* REQUIRED WORK *
Echo the material below from its first line through the line containing "coord(88,130)", both included, with no changes.

* STORED DATA *
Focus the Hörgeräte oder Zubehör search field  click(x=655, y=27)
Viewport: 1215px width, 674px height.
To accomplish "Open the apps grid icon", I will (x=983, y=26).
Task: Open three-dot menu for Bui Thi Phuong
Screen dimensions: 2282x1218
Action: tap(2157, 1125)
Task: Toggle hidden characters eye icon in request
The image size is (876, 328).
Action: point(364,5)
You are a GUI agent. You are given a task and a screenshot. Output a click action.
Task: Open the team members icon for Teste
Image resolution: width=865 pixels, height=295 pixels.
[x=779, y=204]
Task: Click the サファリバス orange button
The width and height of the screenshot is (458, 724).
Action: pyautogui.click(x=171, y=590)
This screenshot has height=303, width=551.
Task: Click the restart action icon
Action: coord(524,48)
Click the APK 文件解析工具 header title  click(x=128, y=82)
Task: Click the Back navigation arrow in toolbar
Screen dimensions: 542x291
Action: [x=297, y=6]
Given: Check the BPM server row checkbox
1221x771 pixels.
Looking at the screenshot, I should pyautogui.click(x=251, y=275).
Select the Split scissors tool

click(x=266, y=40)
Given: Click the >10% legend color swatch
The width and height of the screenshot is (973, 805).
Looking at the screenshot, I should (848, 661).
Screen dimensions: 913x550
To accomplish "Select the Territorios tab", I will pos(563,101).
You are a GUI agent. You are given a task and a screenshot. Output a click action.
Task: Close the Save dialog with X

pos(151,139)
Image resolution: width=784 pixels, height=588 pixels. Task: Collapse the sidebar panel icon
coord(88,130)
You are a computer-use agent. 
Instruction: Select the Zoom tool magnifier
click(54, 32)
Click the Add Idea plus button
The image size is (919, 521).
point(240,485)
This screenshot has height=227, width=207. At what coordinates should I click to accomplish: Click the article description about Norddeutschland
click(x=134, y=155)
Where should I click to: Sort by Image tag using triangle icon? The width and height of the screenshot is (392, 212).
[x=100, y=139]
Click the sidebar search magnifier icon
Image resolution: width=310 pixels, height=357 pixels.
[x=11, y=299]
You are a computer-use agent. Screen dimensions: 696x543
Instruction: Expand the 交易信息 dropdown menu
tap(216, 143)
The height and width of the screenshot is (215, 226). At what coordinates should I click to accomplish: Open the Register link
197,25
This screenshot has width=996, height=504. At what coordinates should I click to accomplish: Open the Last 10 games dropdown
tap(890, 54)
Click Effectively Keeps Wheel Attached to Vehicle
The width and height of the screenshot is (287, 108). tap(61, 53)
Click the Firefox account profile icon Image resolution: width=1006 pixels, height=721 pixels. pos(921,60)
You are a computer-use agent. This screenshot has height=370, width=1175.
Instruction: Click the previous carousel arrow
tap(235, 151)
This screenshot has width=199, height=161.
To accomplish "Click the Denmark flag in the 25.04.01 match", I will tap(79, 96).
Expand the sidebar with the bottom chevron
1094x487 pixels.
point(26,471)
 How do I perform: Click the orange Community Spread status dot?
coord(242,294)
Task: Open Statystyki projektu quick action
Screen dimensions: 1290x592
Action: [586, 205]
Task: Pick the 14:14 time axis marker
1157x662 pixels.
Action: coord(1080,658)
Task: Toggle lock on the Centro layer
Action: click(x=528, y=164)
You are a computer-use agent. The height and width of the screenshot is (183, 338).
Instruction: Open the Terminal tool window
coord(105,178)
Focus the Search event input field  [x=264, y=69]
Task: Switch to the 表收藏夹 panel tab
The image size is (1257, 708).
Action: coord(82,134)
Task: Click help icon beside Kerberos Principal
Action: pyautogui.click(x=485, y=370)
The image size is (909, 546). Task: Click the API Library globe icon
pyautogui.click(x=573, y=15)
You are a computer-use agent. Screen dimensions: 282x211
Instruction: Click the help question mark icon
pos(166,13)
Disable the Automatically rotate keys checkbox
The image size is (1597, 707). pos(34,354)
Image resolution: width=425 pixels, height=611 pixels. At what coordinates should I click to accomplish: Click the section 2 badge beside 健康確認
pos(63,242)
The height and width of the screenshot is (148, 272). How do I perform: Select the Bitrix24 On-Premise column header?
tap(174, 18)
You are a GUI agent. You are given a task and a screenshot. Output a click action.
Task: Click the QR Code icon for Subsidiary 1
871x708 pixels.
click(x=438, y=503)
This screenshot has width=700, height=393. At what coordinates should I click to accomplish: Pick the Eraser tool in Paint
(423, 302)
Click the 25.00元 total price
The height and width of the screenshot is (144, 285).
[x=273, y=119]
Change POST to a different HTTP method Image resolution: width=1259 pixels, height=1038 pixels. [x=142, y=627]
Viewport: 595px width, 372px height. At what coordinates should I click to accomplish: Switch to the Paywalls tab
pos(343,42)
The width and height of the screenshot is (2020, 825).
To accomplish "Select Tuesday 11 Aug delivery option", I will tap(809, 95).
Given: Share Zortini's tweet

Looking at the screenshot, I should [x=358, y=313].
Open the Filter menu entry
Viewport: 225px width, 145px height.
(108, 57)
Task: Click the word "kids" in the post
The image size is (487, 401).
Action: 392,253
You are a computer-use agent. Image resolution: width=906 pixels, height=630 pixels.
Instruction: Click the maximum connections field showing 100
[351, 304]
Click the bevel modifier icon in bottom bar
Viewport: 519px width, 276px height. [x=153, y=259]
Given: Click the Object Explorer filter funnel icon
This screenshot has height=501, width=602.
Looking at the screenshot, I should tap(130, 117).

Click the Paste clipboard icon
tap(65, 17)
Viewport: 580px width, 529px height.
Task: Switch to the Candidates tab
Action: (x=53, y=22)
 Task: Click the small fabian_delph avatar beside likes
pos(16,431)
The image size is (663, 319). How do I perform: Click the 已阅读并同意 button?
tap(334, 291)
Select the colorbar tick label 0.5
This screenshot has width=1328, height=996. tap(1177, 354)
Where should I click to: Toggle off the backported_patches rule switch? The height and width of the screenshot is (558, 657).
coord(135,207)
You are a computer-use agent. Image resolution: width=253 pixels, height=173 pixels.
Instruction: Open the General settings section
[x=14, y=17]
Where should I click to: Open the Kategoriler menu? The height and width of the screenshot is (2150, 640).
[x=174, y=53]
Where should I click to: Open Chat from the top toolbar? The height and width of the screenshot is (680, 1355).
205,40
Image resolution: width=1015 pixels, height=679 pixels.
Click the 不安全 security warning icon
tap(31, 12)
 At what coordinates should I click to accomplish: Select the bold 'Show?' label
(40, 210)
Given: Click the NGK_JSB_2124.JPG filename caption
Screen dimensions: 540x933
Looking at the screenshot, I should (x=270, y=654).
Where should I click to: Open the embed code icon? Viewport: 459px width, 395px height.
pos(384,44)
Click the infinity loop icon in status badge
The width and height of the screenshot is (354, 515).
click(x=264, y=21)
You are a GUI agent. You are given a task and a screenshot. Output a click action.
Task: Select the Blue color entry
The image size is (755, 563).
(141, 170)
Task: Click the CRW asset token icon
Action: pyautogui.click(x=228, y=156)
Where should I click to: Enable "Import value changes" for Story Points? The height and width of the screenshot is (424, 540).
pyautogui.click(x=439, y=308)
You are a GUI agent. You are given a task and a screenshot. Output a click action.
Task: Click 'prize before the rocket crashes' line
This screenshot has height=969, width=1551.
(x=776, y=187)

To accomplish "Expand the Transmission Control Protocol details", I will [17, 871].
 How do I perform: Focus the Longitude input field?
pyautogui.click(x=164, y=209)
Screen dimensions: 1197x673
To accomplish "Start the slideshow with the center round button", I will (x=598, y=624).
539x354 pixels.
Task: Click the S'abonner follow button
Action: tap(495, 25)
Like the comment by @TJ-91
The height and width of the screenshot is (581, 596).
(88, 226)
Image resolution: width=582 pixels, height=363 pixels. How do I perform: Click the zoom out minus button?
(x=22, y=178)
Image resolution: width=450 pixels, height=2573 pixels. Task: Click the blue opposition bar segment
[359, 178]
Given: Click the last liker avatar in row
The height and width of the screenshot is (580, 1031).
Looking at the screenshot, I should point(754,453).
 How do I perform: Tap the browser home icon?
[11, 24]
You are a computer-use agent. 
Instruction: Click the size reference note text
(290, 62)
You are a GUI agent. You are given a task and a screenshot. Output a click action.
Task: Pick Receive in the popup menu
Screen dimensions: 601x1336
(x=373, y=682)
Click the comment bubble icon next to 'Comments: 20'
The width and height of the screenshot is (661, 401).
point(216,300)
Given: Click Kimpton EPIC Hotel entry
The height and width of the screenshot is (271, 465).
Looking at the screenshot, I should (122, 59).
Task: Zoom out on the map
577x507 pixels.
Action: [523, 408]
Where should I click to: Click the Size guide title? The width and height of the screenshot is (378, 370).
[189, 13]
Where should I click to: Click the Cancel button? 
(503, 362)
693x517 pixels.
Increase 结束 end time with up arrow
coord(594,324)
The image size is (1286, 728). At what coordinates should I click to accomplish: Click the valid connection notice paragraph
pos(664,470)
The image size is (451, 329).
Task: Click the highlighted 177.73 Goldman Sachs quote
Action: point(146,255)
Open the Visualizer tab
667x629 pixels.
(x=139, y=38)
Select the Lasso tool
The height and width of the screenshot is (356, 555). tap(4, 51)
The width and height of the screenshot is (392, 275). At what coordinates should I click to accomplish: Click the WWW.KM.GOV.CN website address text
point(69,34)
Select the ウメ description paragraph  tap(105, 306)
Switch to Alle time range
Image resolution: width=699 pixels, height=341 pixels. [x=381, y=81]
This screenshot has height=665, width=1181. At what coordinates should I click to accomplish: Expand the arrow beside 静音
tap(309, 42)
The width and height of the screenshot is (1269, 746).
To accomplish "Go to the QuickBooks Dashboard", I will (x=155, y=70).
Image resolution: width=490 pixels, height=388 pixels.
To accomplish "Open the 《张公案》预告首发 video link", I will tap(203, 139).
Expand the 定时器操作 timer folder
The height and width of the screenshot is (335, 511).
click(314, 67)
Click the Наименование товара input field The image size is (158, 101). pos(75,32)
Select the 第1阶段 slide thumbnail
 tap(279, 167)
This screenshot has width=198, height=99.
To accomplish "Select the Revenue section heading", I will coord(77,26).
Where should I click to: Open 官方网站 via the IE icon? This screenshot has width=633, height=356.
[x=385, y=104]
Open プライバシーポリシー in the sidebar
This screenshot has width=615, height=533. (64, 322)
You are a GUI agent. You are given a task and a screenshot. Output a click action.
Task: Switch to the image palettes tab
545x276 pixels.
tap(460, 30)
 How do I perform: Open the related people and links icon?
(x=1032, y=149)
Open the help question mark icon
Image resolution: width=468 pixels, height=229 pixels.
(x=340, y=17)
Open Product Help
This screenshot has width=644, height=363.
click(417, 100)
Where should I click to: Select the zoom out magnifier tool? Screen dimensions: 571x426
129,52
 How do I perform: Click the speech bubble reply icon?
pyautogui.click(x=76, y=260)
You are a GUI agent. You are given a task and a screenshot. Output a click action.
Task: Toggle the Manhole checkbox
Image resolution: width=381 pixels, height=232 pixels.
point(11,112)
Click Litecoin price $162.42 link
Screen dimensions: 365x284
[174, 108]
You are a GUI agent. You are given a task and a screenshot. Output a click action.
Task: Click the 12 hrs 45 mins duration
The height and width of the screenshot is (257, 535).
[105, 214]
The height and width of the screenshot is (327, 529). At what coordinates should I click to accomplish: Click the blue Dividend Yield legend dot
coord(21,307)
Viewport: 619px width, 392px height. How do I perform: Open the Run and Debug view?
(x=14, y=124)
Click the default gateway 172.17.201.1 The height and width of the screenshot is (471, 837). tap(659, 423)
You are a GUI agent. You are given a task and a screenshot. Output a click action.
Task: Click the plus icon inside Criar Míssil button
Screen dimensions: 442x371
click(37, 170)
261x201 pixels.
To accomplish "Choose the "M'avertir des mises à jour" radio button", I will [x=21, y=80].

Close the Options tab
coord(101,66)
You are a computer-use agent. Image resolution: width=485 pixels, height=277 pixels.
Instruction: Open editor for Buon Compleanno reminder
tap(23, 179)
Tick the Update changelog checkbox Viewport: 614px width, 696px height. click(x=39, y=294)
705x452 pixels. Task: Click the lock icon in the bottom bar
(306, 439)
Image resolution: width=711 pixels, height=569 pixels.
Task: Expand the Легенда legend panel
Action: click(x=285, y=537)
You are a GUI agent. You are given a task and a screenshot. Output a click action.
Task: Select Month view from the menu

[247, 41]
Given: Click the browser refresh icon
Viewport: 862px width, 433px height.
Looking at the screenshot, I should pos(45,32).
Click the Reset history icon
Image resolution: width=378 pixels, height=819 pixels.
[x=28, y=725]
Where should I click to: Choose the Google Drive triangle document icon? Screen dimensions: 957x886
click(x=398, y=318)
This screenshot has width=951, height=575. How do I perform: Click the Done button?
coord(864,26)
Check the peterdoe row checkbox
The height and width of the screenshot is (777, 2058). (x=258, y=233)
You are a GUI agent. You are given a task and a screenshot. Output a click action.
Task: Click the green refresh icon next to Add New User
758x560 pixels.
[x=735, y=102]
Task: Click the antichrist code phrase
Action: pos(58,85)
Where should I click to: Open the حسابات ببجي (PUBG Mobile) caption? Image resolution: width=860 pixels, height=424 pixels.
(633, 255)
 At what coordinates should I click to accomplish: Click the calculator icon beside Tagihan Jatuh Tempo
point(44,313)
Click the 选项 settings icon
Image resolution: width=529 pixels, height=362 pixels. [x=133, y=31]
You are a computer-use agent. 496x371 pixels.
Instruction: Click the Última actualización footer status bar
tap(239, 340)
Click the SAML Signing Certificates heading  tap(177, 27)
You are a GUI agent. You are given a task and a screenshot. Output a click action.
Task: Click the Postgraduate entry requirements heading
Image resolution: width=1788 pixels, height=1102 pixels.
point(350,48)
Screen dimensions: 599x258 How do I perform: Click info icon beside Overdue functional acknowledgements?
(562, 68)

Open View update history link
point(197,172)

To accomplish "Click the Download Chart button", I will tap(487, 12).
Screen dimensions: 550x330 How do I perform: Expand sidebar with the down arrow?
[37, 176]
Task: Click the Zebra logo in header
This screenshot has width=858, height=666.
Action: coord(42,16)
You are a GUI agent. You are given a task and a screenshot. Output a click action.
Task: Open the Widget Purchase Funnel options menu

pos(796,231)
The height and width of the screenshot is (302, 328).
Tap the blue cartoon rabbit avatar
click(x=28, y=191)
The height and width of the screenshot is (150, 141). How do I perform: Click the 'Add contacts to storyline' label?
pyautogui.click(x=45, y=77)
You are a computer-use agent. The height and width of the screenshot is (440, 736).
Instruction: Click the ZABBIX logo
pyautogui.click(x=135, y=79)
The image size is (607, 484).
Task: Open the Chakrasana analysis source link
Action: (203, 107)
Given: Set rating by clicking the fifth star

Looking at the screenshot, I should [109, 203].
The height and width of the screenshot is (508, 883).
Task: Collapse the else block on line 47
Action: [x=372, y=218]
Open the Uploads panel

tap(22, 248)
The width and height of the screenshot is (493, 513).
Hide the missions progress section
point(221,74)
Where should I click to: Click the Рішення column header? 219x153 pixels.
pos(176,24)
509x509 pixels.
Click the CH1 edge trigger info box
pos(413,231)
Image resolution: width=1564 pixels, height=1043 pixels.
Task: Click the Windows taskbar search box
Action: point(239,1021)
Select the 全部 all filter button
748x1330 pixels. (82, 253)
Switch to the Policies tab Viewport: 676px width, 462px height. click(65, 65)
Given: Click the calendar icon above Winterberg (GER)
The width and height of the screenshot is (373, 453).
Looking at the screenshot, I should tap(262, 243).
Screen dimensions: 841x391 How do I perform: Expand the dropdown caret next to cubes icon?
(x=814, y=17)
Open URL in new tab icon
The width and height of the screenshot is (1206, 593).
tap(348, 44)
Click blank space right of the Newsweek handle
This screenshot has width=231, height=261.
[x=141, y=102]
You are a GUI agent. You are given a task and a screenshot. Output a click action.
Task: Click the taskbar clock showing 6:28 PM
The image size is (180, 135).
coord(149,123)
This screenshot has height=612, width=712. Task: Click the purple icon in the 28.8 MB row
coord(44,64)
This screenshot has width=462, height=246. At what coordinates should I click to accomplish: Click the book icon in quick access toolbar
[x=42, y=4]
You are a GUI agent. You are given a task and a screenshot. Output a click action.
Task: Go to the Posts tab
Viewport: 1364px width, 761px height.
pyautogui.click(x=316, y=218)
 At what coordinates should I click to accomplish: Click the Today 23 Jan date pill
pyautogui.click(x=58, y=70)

* RESPONSE FOR THIS EXERCISE *
Focus the Hörgeräte oder Zubehör search field  click(x=655, y=27)
Viewport: 1215px width, 674px height.
To accomplish "Open the apps grid icon", I will (x=983, y=26).
Task: Open three-dot menu for Bui Thi Phuong
Screen dimensions: 2282x1218
Action: tap(2157, 1125)
Task: Toggle hidden characters eye icon in request
The image size is (876, 328).
Action: point(364,5)
You are a GUI agent. You are given a task and a screenshot. Output a click action.
Task: Open the team members icon for Teste
Image resolution: width=865 pixels, height=295 pixels.
[x=779, y=204]
Task: Click the サファリバス orange button
The width and height of the screenshot is (458, 724).
Action: pyautogui.click(x=171, y=590)
This screenshot has height=303, width=551.
Task: Click the restart action icon
Action: coord(524,48)
Click the APK 文件解析工具 header title  click(x=128, y=82)
Task: Click the Back navigation arrow in toolbar
Screen dimensions: 542x291
Action: [x=297, y=6]
Given: Check the BPM server row checkbox
1221x771 pixels.
Looking at the screenshot, I should pyautogui.click(x=251, y=275).
Select the Split scissors tool

click(x=266, y=40)
Given: Click the >10% legend color swatch
The width and height of the screenshot is (973, 805).
Looking at the screenshot, I should (848, 661).
Screen dimensions: 913x550
To accomplish "Select the Territorios tab", I will pos(563,101).
You are a GUI agent. You are given a task and a screenshot. Output a click action.
Task: Close the Save dialog with X

pos(151,139)
Image resolution: width=784 pixels, height=588 pixels. Task: Collapse the sidebar panel icon
coord(88,130)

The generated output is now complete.